TASK REQUIREMENTS: Each line from the one containing "The height and width of the screenshot is (420, 746)." through the final line of the data below must be repeated exactly.
====== INPUT MATERIAL ======
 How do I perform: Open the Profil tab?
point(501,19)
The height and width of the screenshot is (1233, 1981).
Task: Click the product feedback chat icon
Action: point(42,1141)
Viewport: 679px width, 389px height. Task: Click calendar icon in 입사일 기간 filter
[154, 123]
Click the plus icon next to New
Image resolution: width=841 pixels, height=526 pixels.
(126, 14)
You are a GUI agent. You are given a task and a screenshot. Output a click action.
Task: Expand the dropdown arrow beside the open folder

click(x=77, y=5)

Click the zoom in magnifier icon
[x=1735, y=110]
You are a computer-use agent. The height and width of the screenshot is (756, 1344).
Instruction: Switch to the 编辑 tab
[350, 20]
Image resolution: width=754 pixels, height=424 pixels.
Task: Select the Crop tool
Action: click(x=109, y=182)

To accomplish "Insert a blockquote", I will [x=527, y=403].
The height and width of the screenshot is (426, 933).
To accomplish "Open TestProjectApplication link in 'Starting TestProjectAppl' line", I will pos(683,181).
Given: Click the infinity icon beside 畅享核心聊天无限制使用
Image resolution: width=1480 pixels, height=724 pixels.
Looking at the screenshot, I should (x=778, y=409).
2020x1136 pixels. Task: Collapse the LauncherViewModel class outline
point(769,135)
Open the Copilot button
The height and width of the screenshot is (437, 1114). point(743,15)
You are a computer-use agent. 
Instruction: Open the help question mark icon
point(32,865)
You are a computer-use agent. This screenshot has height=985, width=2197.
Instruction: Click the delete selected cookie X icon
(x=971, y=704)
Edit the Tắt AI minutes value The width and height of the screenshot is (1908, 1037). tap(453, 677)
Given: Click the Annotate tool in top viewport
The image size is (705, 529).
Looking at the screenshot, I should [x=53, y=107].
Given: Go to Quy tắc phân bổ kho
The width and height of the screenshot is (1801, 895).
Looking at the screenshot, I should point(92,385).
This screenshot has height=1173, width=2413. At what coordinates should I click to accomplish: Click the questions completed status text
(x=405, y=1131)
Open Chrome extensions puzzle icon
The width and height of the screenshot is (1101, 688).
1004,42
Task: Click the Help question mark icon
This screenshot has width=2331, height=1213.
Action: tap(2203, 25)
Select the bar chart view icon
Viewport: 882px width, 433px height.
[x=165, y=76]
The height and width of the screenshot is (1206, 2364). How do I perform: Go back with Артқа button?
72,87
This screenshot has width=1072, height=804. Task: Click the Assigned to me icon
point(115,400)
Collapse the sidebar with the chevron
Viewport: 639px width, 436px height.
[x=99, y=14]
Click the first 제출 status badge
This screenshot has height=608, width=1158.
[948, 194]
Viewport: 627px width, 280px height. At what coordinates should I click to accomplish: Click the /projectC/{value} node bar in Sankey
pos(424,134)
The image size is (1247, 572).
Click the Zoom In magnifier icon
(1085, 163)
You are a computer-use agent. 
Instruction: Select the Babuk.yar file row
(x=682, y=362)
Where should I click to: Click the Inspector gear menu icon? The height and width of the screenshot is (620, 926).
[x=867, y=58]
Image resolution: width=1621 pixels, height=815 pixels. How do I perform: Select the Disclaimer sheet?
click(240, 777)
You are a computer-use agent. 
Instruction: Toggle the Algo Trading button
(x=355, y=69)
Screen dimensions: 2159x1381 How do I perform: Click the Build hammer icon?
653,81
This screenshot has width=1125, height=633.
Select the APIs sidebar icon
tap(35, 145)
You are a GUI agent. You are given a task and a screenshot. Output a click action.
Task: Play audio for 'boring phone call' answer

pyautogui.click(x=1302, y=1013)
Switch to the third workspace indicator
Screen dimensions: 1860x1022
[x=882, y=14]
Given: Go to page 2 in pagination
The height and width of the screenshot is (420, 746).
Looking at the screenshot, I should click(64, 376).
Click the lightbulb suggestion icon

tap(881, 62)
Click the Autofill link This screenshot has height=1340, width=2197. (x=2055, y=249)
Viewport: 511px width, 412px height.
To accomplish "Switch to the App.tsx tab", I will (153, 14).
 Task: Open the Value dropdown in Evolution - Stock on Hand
======
ANSWER TO THIS TASK:
The height and width of the screenshot is (420, 746).
Looking at the screenshot, I should click(64, 376).
Click the lightbulb suggestion icon

tap(881, 62)
Click the Autofill link This screenshot has height=1340, width=2197. (x=2055, y=249)
Viewport: 511px width, 412px height.
To accomplish "Switch to the App.tsx tab", I will (153, 14).
 Task: Open the Value dropdown in Evolution - Stock on Hand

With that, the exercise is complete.